GIVEN TEXT START

The Role of Psychedelics in the Awareness of Cluster Headaches

When I started Clusterbusters, I knew I had chosen a difficult route and uphill battle in getting the things accomplished that so many of us knew needed to get done. If we were going to bring cluster headache treatment out of the 18th century and into the present this was not the easiest path. Making positive changes on a global scale are never easy.

One of the biggest obstacles we had to overcome turned out in the end, to also be one of our biggest helps in bringing about awareness. Psychedelics.

When people questioned their effectiveness or safety, we took the approach of doing more research, providing more evidence & explaining the facts. If people didn’t understand, our job was to educate. If people understood but were afraid, we provided information to help ease the fears. The only way to do this was provide the truth and the facts.

When we put ourselves “out there” and expanded the scope of the conversations, and proved that reasonable people can discuss these options without ending up in jail, our reach grew and we refused to hide facts that could help people in need.

Over the years we have been able to get more press and exposure for cluster headaches and those that suffer, than had ever happened leading up to that point. Although many people tried for years to get exposure in the media, it was never easy to get anyone to listen. We didn’t have Jerry Lewis. We didn’t have what was thought to be “newsworthy” and part of this was also made more difficult because we had all spent years hiding our condition rather than trying to show what was happening or try to explain it to people.

What we did have were psychedelics. What we did have were people that were willing to show themselves in life changing chronic pain and what we had found that could help people.

GIVEN TEXT END
SUPPLIED RECORDS START

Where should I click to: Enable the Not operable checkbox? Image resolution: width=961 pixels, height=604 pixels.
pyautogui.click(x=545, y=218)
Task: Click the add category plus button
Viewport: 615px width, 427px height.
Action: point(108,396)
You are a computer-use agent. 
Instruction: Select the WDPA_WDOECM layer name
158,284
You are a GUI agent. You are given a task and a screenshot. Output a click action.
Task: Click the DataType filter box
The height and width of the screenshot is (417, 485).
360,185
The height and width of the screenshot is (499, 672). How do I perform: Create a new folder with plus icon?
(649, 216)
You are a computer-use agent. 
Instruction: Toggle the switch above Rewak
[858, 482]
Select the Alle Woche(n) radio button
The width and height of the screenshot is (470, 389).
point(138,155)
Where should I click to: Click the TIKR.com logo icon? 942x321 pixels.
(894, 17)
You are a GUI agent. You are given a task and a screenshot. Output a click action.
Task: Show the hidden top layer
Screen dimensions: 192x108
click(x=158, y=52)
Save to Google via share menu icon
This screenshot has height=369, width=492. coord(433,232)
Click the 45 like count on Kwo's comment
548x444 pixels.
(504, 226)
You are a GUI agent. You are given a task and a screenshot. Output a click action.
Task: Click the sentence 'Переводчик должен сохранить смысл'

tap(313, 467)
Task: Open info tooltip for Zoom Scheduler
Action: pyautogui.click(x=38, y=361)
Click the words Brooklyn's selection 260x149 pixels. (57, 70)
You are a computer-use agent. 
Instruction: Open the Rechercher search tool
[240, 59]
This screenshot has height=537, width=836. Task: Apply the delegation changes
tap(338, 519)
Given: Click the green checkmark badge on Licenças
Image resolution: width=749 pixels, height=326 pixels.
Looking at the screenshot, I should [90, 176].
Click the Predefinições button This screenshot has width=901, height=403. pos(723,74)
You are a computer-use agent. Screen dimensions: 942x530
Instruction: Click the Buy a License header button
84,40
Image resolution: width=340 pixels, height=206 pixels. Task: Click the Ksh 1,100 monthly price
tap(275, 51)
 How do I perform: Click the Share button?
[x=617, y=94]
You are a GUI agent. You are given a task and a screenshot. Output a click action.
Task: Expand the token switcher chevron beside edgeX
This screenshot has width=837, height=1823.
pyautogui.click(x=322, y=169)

SUPPLIED RECORDS END

_EXERCISE_
According to the text on cluster headaches, what approach did the group take when people questioned the effectiveness or safety of psychedelics?

_EXERCISE SOLUTION_
They did more research, provided more evidence, and explained the facts.